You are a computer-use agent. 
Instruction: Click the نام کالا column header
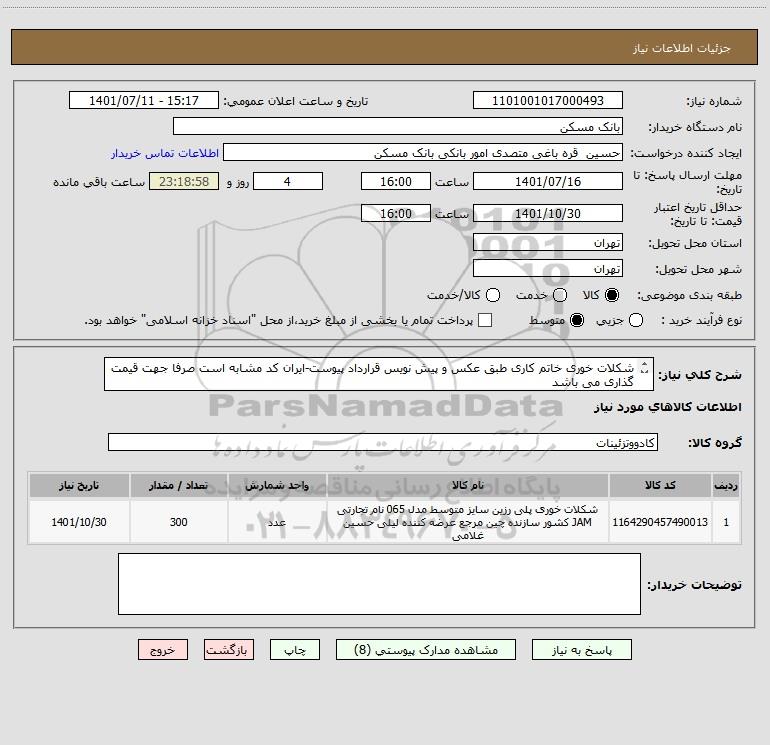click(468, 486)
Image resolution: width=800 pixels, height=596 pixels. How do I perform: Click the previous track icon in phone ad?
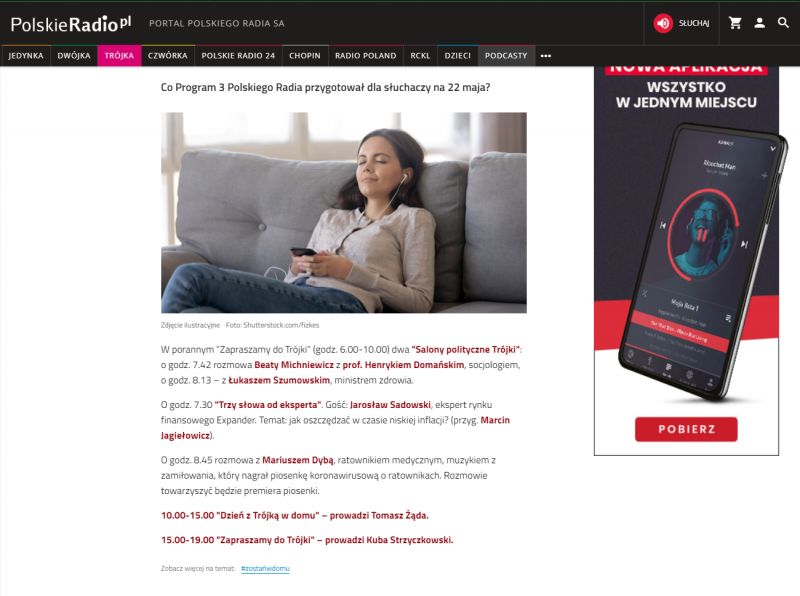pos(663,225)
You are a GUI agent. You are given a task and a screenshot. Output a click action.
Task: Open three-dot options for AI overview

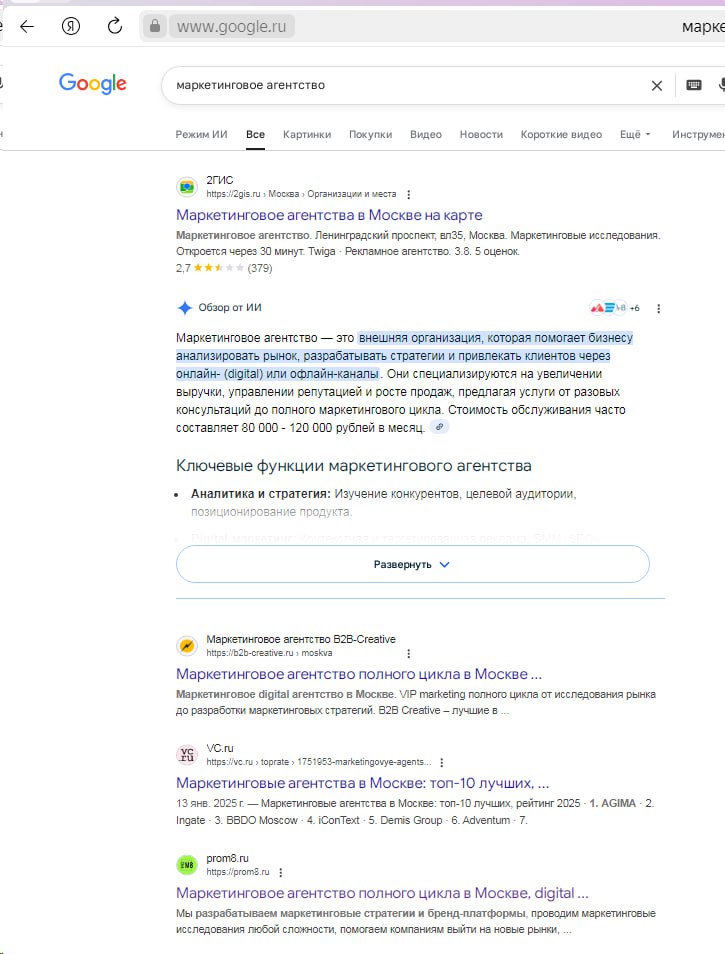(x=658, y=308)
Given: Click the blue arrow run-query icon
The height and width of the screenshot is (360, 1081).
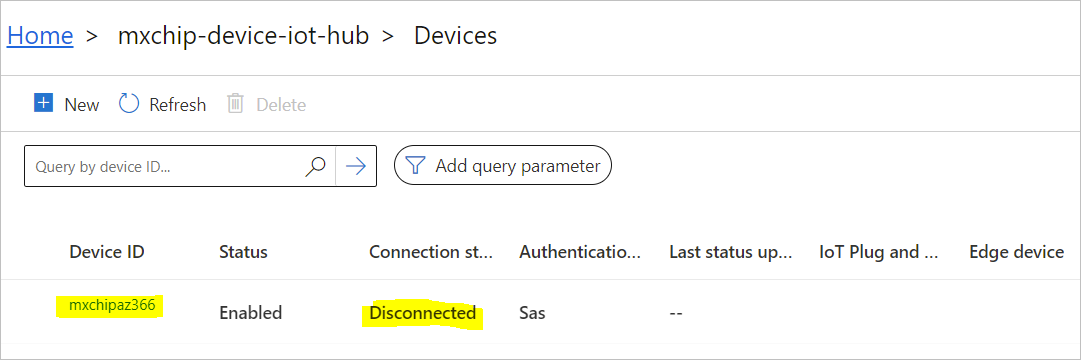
━━━━━━━━━━━━━━━━━━━━
## What is required
Reproduce all of the data above, substituting "screen capture" for every occurrence of "screenshot" and leaving everything else unchanged. Omit the pictures.

## Response to the exercise
You are a computer-use agent. 
Instruction: Click the نام کالا column header
click(468, 486)
Image resolution: width=800 pixels, height=596 pixels. How do I perform: Click the previous track icon in phone ad?
pos(663,225)
You are a GUI agent. You are given a task and a screen capture. Output a click action.
Task: Open three-dot options for AI overview

(x=658, y=308)
Given: Click the blue arrow run-query icon
The height and width of the screen capture is (360, 1081).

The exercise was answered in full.